Description of the task
Extract every line starting at the line that contains "Viewport: 1154px width, 613px" and ending with the final line of the data, inclusive; give only those lines, word for word.

Pixel coordinate grounding data
<<<<

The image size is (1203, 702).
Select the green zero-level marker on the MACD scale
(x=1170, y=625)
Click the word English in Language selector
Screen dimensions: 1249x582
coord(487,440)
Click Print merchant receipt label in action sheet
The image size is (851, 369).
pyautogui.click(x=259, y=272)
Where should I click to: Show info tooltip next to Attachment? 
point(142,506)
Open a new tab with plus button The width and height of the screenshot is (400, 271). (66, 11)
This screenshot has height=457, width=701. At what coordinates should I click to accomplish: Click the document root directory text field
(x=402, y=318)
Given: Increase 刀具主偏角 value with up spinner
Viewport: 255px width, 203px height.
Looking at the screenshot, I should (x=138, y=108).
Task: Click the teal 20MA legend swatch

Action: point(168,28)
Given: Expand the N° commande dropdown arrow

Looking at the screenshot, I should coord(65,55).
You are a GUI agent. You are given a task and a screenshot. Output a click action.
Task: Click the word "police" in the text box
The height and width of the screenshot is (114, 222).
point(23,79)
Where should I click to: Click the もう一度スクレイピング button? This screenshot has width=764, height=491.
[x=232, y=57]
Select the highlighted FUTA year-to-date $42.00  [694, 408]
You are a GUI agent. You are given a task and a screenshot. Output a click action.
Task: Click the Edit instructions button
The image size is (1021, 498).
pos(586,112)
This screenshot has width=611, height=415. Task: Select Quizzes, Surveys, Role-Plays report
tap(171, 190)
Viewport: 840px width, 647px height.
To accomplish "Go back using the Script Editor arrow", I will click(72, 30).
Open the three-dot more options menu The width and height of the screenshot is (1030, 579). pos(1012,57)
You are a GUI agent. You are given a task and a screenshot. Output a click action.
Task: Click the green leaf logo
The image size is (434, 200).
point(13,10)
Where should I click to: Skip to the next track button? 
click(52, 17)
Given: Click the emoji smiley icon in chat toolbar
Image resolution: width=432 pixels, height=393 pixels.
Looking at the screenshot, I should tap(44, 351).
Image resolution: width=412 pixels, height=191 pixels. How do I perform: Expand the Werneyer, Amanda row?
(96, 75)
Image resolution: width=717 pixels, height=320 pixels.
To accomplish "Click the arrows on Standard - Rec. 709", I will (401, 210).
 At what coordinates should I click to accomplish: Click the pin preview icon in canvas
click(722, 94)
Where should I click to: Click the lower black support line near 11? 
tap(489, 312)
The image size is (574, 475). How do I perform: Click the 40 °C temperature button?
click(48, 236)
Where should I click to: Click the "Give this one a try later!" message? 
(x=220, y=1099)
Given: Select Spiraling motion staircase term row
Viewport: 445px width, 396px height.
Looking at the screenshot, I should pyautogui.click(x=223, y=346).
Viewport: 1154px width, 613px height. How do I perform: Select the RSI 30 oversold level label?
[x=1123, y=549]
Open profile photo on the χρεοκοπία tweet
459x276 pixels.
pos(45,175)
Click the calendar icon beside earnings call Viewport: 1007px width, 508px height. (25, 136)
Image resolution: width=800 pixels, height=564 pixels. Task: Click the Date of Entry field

>>>>

Task solution
Viewport: 1154px width, 613px height. How do I perform: Select the RSI 30 oversold level label?
[x=1123, y=549]
Open profile photo on the χρεοκοπία tweet
459x276 pixels.
pos(45,175)
Click the calendar icon beside earnings call Viewport: 1007px width, 508px height. (25, 136)
Image resolution: width=800 pixels, height=564 pixels. Task: Click the Date of Entry field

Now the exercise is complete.